My work investigates concepts of time, gravity, weight, and weightlessness in connection to landscapes and places we occupy and inhabit. Having lived in Iceland for two years now, my interest in the different layers of time have become crucial to my work. Time can be constructed in our mind or come together in the perception of a lava rock for instance. In this extended time frame, the day-to-day perspective on things changes and it is out of this experience that my project evolved. My work in this exhibition is mainly embodied through hands-on photographic methods in the darkroom – a process where abstraction arrives in matter.

In recent on-going fieldwork, I have investigated the relationship between the chemical fundamentals of photography and the unique chemical geology of Iceland by making photograms directly in particular settings in the Icelandic landscape. By tracing and visualising chemical reactions between, light sensitive photographic paper and sulphur steam, minerals, or heat from a volcano, a reaction occurs between the different chemicals in the paper and in nature. The chemical processes in nature are transferred to the chemical surface of the photographic paper. In the work there is no representation of the place in a classical sense but instead an imprint of it, through traces and residue of events in Icelandic nature.

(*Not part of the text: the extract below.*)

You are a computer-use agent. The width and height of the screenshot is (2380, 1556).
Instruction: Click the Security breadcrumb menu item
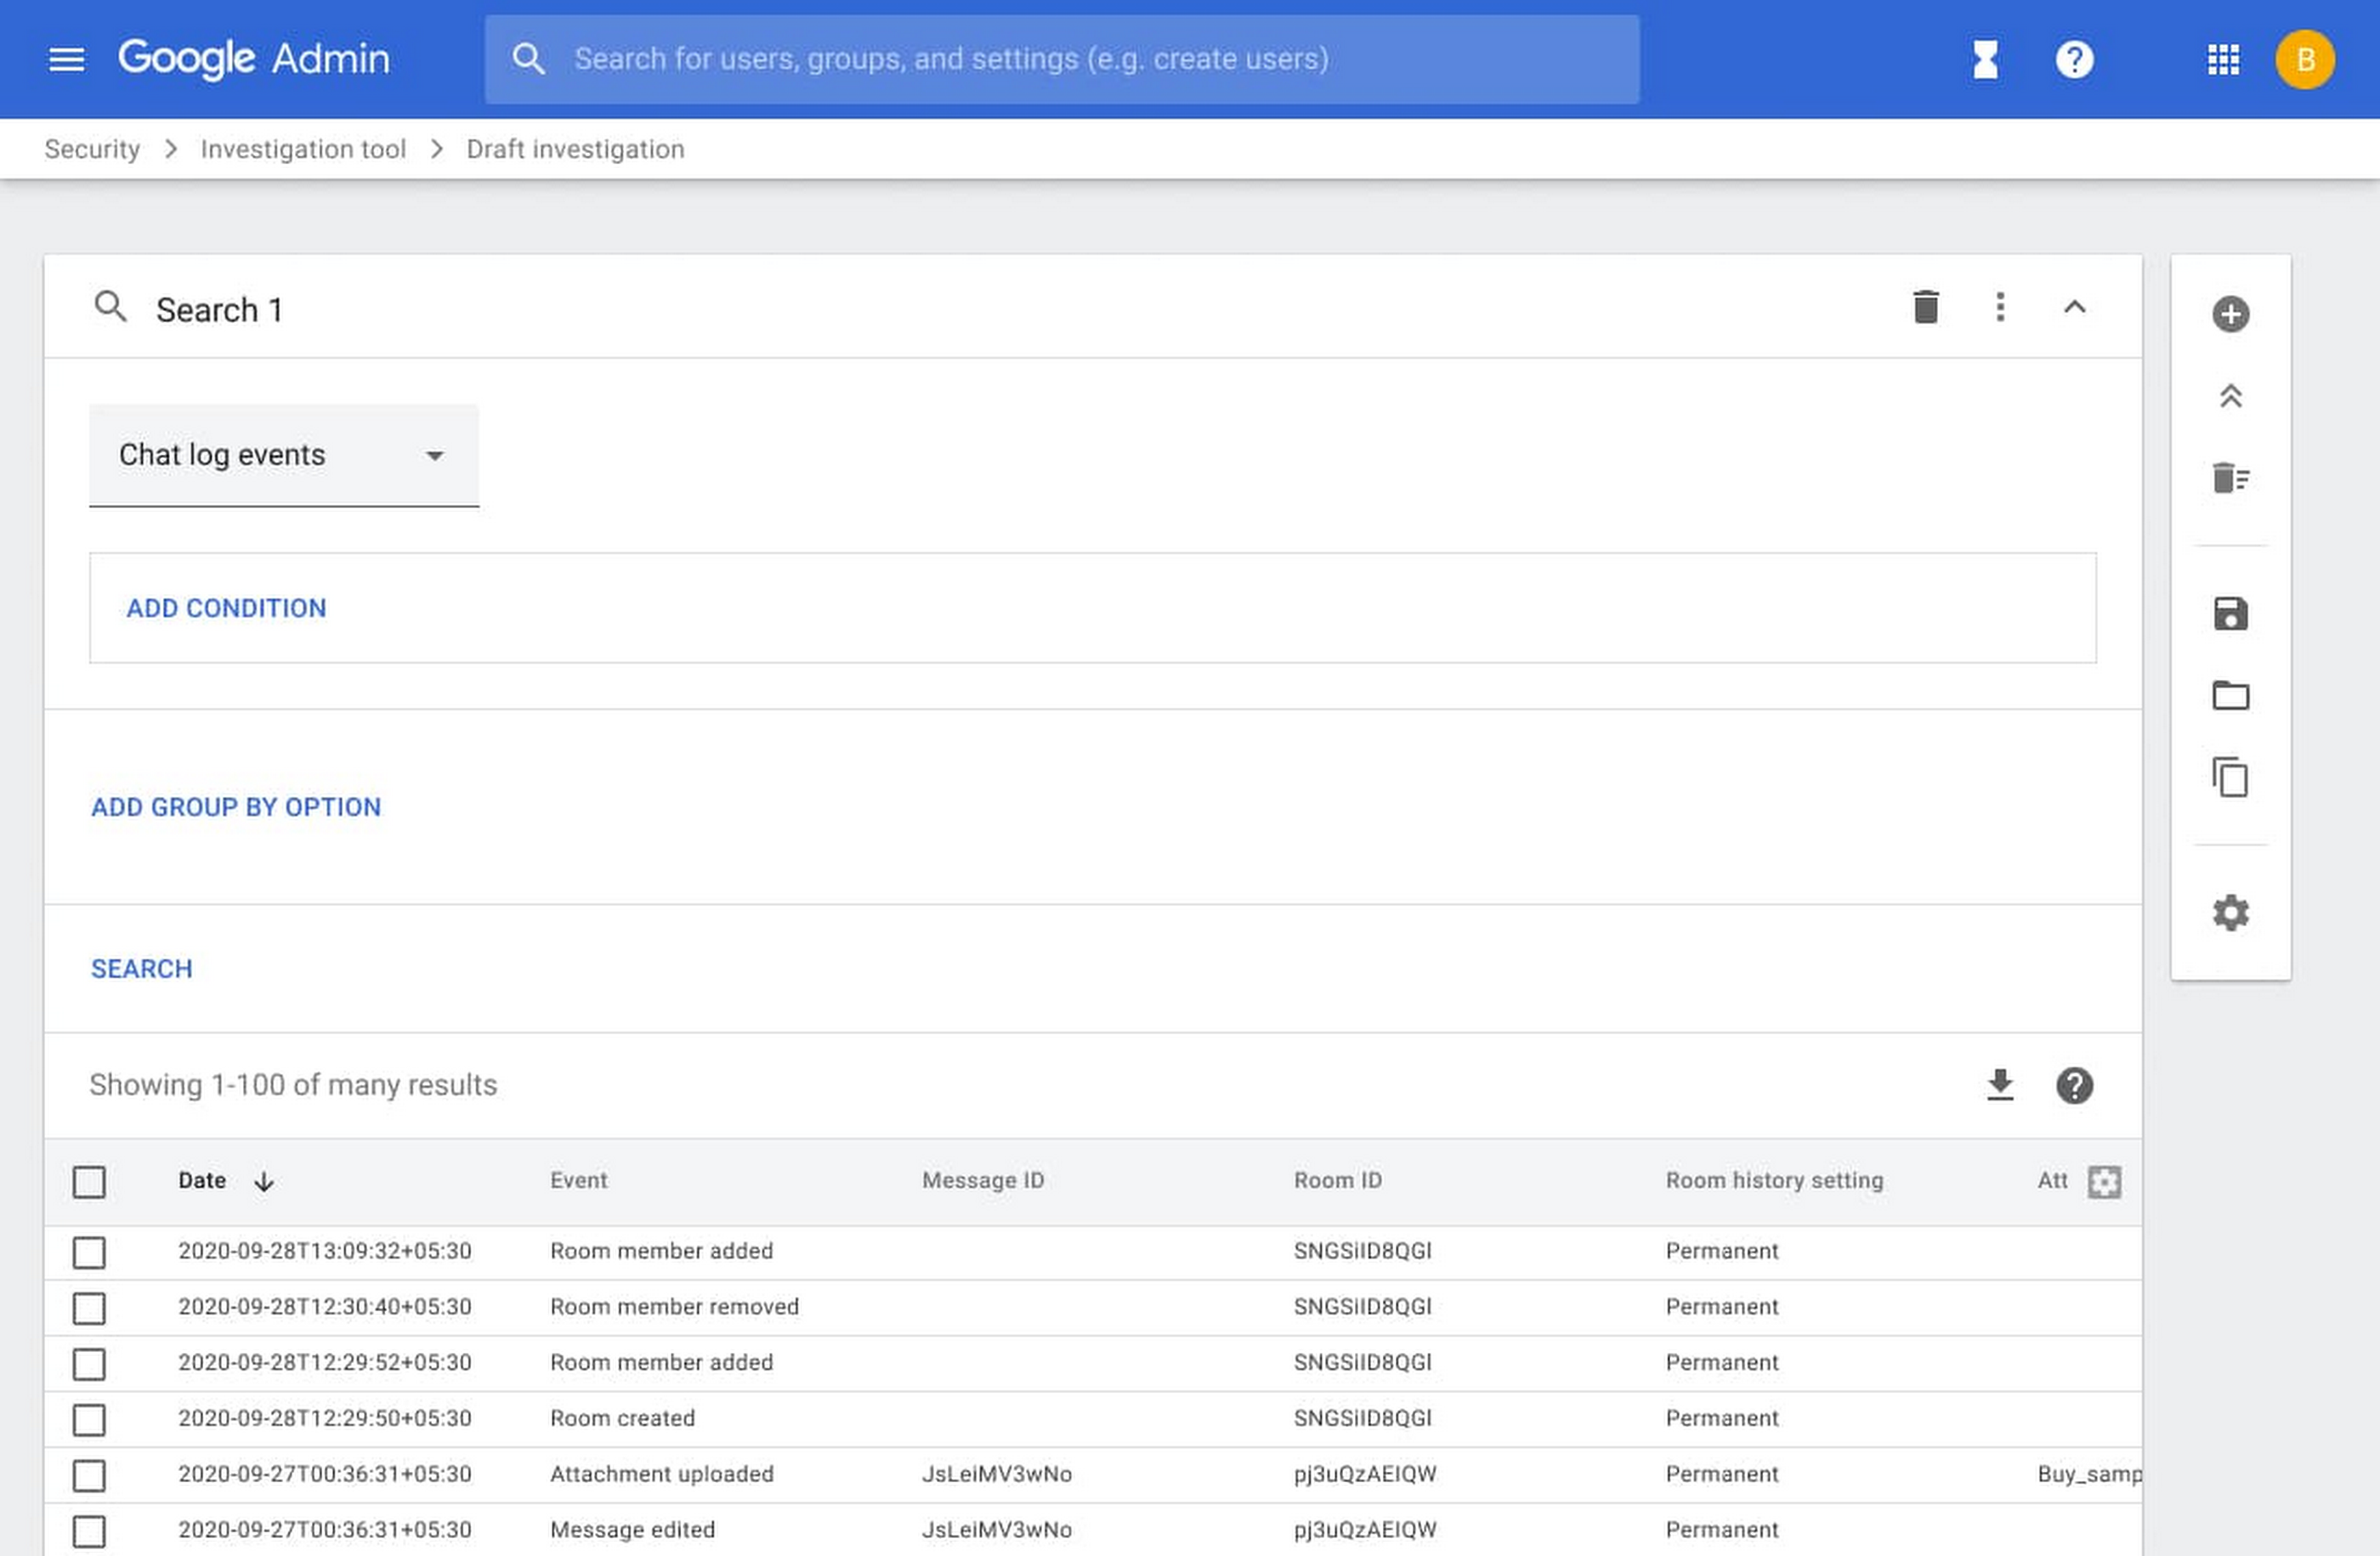tap(90, 150)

The project entitled Lava is composed of images derived from petrographic slides of lava rock from different locations in Iceland. The petrographic slides were inserted into an enlarger in the darkroom in the way you normally use a negative. They put into focus the difference between living and non-living forms, between biological and geological time. The project revolves around Icelandic lava and how one can expand the perception of time by looking at its on-going processes. Normally, we think of rock as dead material, but on a microscopic level it is actually in constant growth, animated by invisible chemical processes. The formation of lava rock is an active process from the outset that continues to develop throughout its life cycle.

Lava visualises what is not visible to the naked eye. Looking at lava rocks through a microscope exposes a clear structure with many gas holes that reveal the chemical processes by which the rocks were shaped. These gas holes will eventually be filled with encrustations that will smooth the surface of the rock. The circular shape of the images is primarily due to a practical choice for viewing the slides under a microscope. But this shape also addresses questions of the interpretation of the images. They might bring about thoughts of the life of a rock as part of the complex constructing and developing processes of our planet within our solar system.